You can easily distinguish the female flower (left) from the male (right), as it will have an ovary shaped like the future fruit at its base. Photo: seminis-us.com

8. Hand-pollinate the female flowers if bees are absent. Bees tend to shirk their pollinating duties when temperatures are extremely hot or cold or when it’s raining. Yet the female flower, the one that must be pollinated to bear fruit, only lives one day. If it receives no pollen during those few short hours of sunlight, it will drop off without producing a fruit or, if it receives only a partial dose of pollen, the fruit will be misshapen.
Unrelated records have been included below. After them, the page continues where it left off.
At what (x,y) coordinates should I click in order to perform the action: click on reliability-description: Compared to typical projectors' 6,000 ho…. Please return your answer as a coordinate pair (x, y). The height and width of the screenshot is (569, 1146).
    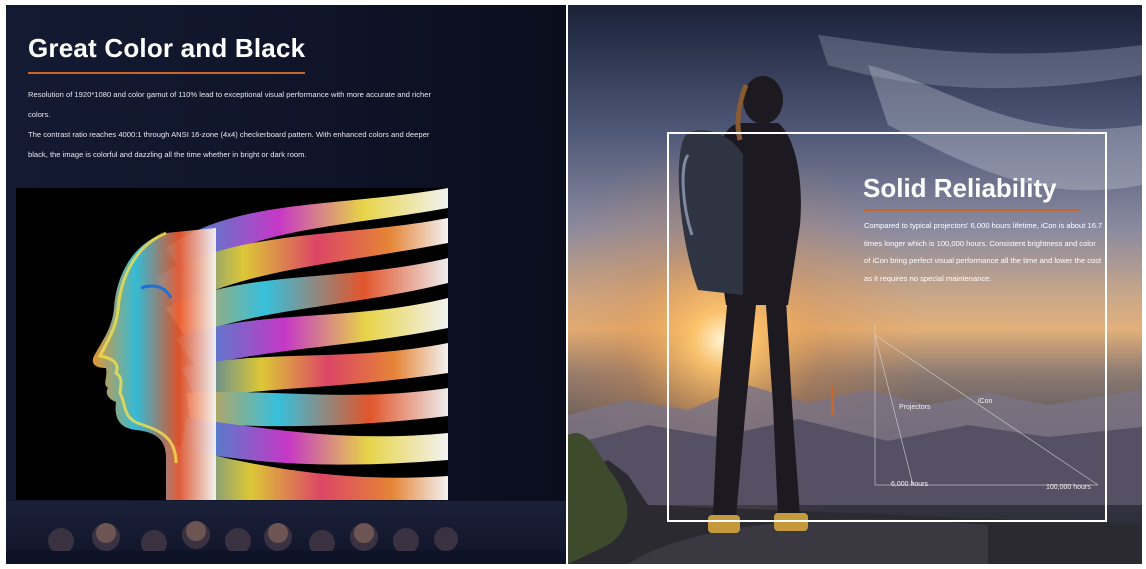
    Looking at the image, I should click on (984, 252).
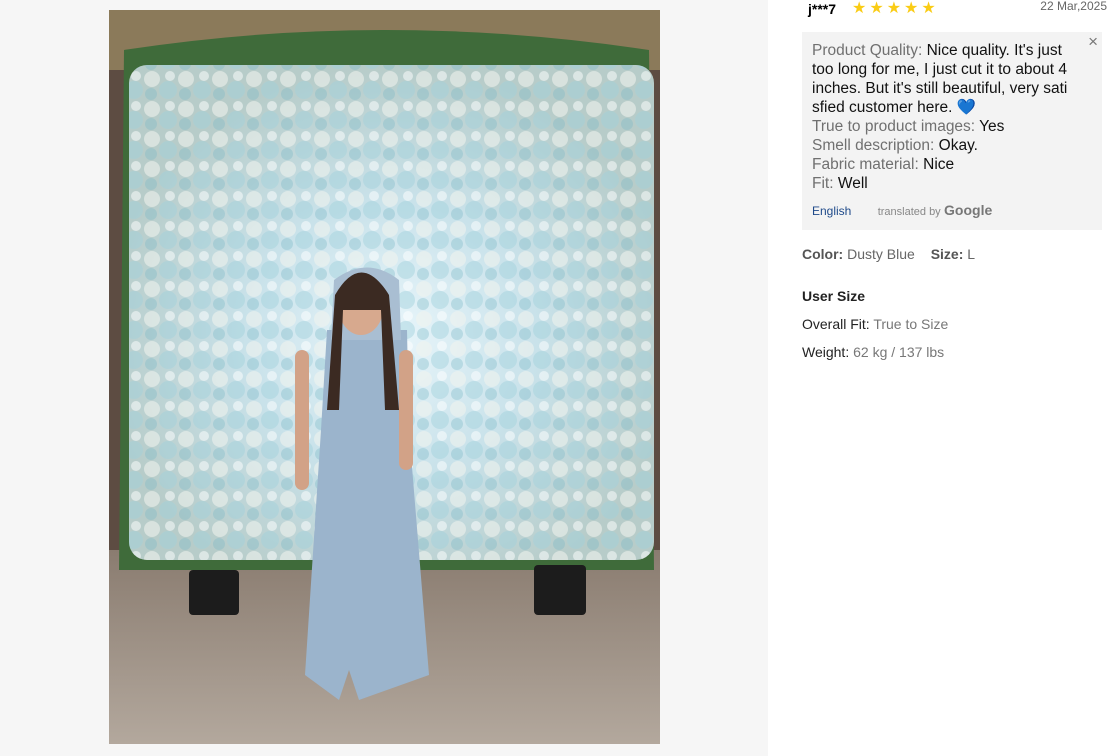 Image resolution: width=1120 pixels, height=756 pixels. What do you see at coordinates (822, 9) in the screenshot?
I see `reviewer-username: j***7` at bounding box center [822, 9].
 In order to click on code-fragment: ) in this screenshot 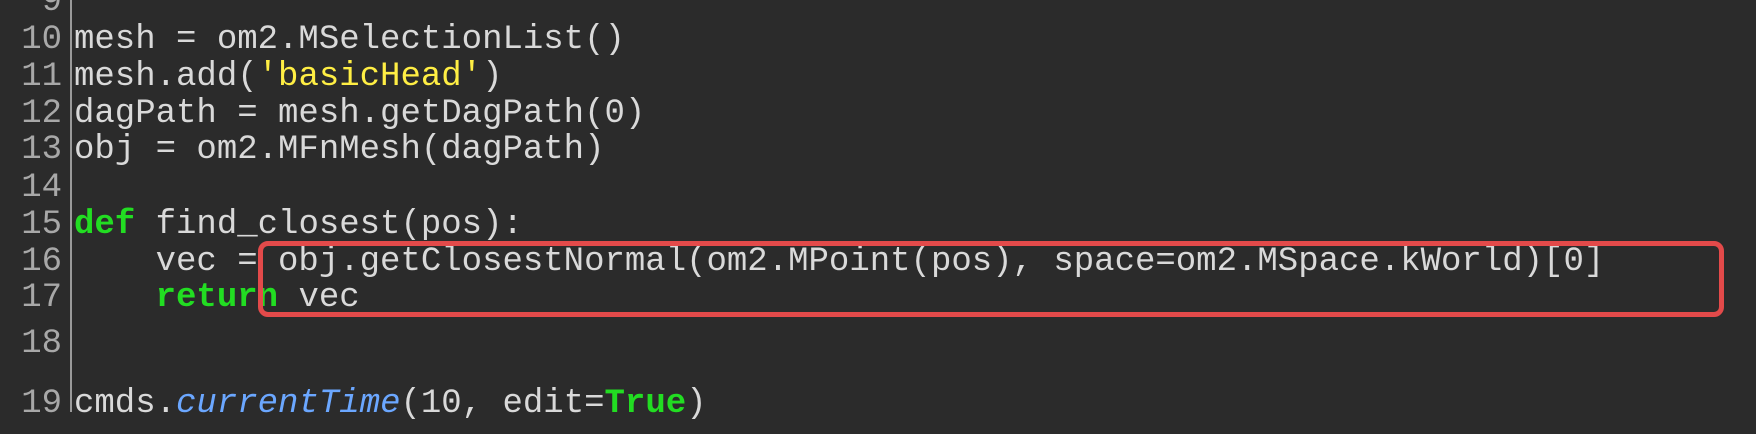, I will do `click(696, 404)`.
So, harvest a male flower (one with no fruit at the base), remove its petals and use it as a brush, pushing its pollen-covered tip into the female flower (the one with a fruit at the base) and thus coating its pistil, the club-shaped growth in the center, with yellow pollen. 

Helpful Hint: What? No female flowers yet? Just be patient! Cucumbers normally only produce male flowers at the very beginning of season. Over time, female flowers will start to appear, one every few days. Then, as the summer progresses, more and more female flowers will appear.


9. Harvest at the right time. Cucumbers are always eaten when immature. Fully ripe ones turn orange and bitter. It is up to you to decide at just what stage the fruit is the appropriate size, depending on the type of cucumber (pickling, Lebanese, table, English, etc.). Just don’t leave it too long on the vine!

10. Harvest often. When you leave a fruit on the plant for too long, the plant stops producing flowers and therefore new fruits. However, if you harvest regularly and remove the fruits before they mature, the plant will flower and fruit again and again. Make you sure check all around the plant: most cucumbers have green fruits much the same color as the foliage, so there could be a fruit hidden under foliage that you wouldn’t notice without looking carefully.


And there you go: all you really need to know to grow the best cucumbers ever! 

Garden writer and blogger, author of 65 gardening books, lecturer and communicator, the Laidback Gardener, Larry Hodgson, passed away in October 2022. Known for his great generosity, his thoroughness and his sense of humor, he reached several generations of amateur and professional gardeners over his 40-year career. Thanks to his son, Mathieu Hodgson, and a team of contributors, laidbackgardener.blog will continue its mission of demystifying gardening and making it more accessible to all.

2 comments on “10 Tips for Growing the Best Cucumbers

  1. I use tomato cage for tomatoes & pepper plants, the are hand made out of 48 inch high hog fence. I plant my cucumbers around the out side of the cage & let them climb. I get more tomatoes & pepper, cucumbers then we can eat. I do not need to save space on my 10 acres, but I am lazy, if I can weed, water & pick two vegetables at once why not.